An epidural bleed has to pry the dura off the skull. The sutures act like tent stakes, so the blood can't spread past them. It piles up into a tight, biconvex lens shape — like a lemon, or a partially squeezed water balloon pressed against a wall. It bulges.
A subdural bleed is already on the inside of the dura, where there are no sutures to stop it. So it spreads thin and wide, hugging the curve of the brain in a crescent shape — like a banana, or frosting smeared along the inside of a bowl. It happily crosses suture lines because nothing's holding it back.
Who's bleeding, and how fast
The two also tend to come from different plumbing.
| Feature | Epidural (EDH) | Subdural (SDH) |
|---|---|---|
| Layer | Skull ↔ dura | Dura ↔ brain surface |
| Shape on CT | Biconvex lens | Crescent |
| Crosses sutures? | No | Yes |
| Crosses midline? | Can cross midline (dural attachments) | Limited at midline (falx) |
| Usual source | Often arterial (a torn meningeal artery) | Usually venous (torn bridging veins) |
| Classic tempo | Fast | Often slower |
The classic EDH is a torn middle meningeal artery under a skull fracture near the temple — arterial pressure means it can fill quickly. The classic SDH is torn bridging veins, the little veins that span from the brain to the dura. Low-pressure venous oozing means an SDH can build up over a longer time, sometimes from a bump the patient barely remembers.

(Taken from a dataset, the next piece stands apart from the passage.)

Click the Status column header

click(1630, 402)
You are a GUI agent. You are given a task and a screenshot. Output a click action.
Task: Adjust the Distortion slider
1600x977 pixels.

You may have heard of a "lucid interval" with epidurals — the patient knocks their head, seems fine, then deteriorates. It's real and worth knowing, but don't treat it as a rule. Plenty of epidurals never have one, and waiting around for it is exactly the wrong move.
Age changes the color
Blood doesn't stay the same brightness on CT as it ages, and this matters a lot for subdurals (which love to be chronic).
- Acute (fresh): bright white — denser than brain. Fresh clot is packed with protein-rich material that soaks up the X-ray beam.

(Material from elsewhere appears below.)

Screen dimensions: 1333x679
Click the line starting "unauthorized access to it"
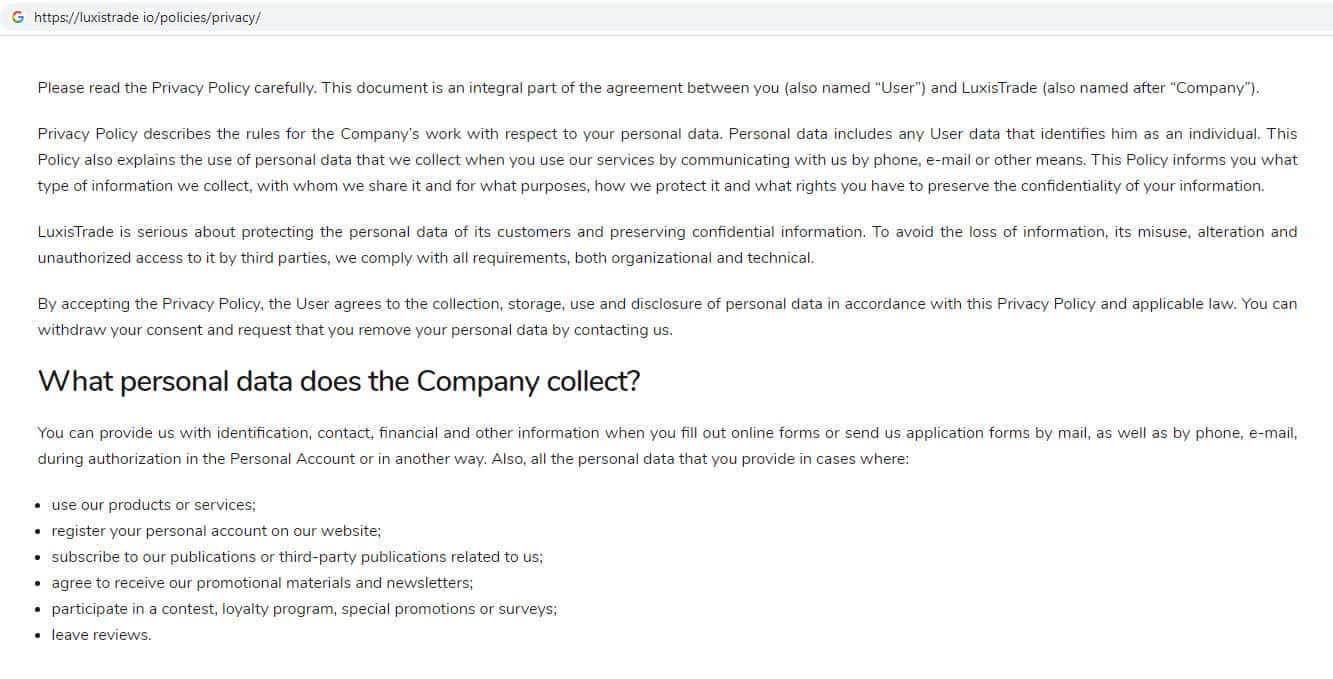tap(426, 258)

- Subacute (days to weeks): fades toward the gray of brain. This is the sneaky stage — an SDH that's the same shade as the brain can nearly vanish.
- Chronic (weeks+): dark, closer to the gray, watery look of cerebrospinal fluid.

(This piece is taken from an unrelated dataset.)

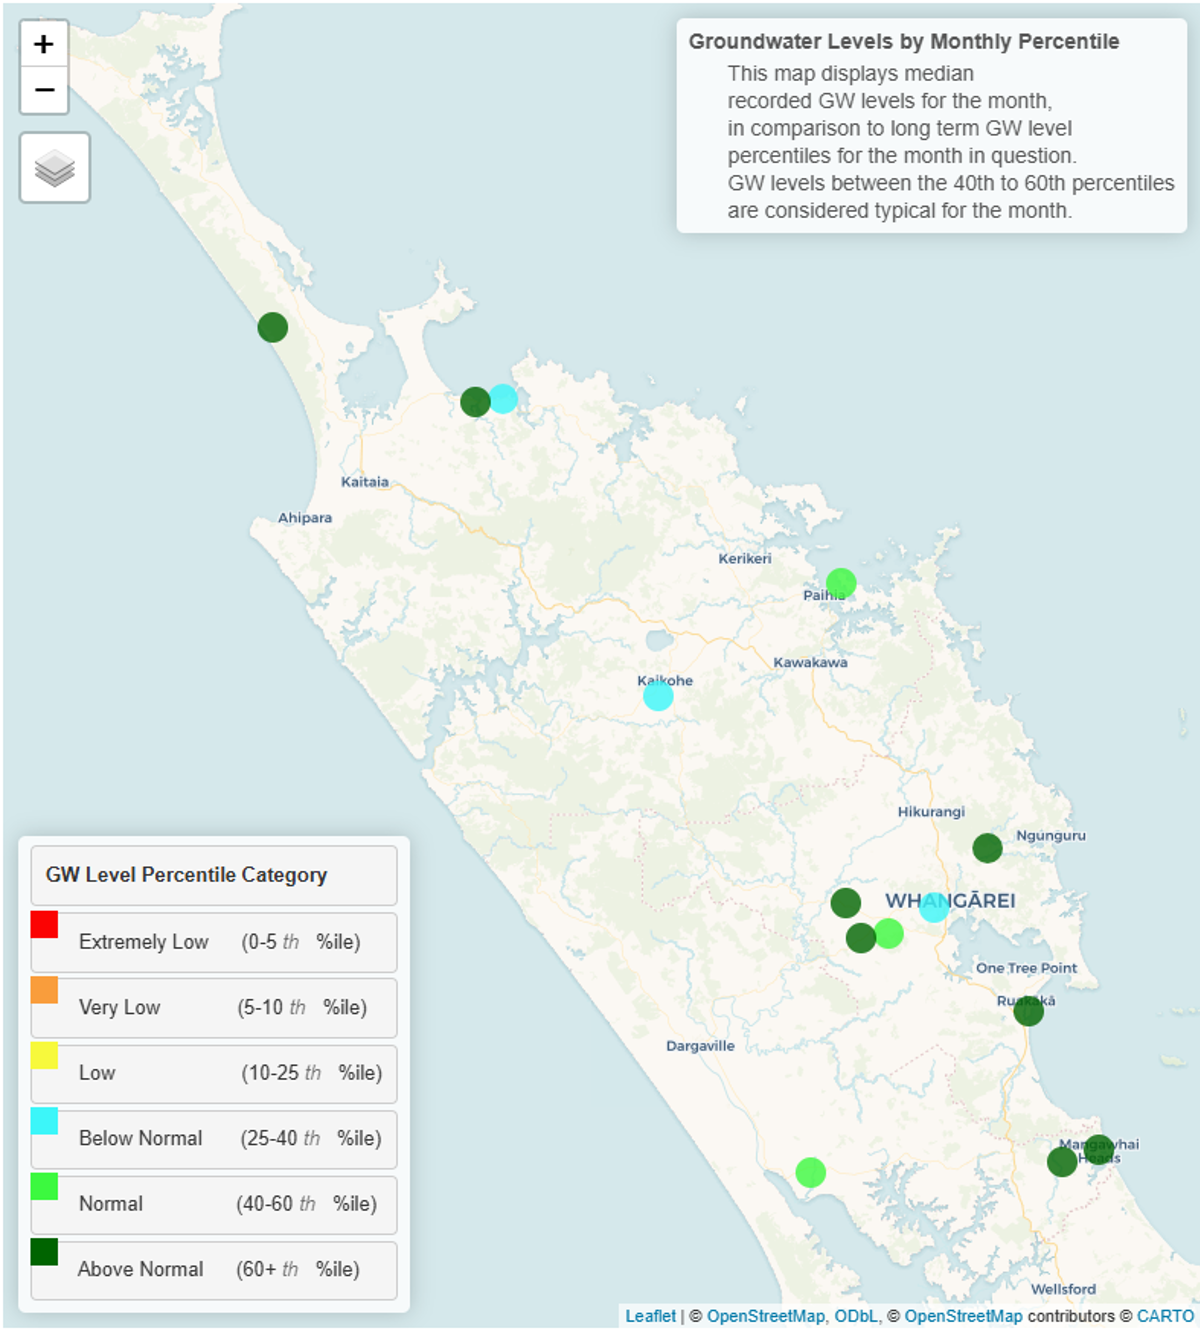
Task: Open the ODbL license link
Action: tap(856, 1316)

The isodense subacute subdural is a classic miss. When the blood is the same gray as the brain, it doesn't shout at you — you find it by noticing indirect signs: the brain's surface grooves (sulci) pushed away from the skull, the midline nudged over, or a ventricle squashed. Hunt for the mass effect, not just the bright spot.
What actually hurts the patient
The bleed itself is rarely the lethal part. The danger is mass effect — a fixed box (the skull) with a growing blob inside it has nowhere to expand, so it shoves the brain.
The things I scan for: a midline shift (the brain's central seam pushed off-center), effaced sulci or ventricles (the normal dark spaces squeezed flat), and any sign the brain is being forced toward an exit — the start of herniation, which is the genuine emergency.
A small bleed with no mass effect and a small bleed actively shoving the midline are radically different problems. Always describe the mass effect, not just the blood.
Don't mix it up with the others
A couple of quick distinctions so you file these correctly. Subarachnoid hemorrhage sits one layer deeper — down in the cerebrospinal fluid spaces, tracing the brain's grooves rather than forming a tidy collection against the skull; the non-traumatic kind raises the question of an aneurysm. And while both EDH and SDH are usually trauma-related and overlap heavily with traumatic brain injury, they're extra-axial (outside the brain) — distinct from bleeding or bruising within the brain tissue itself.
So if you remember one thing: read the shape and ask whether it respects the sutures. Lens that stops at the seams, think epidural. Crescent that smears past them, think subdural. Then immediately look at what the bleed is doing to everything around it — because that's what decides how worried to be.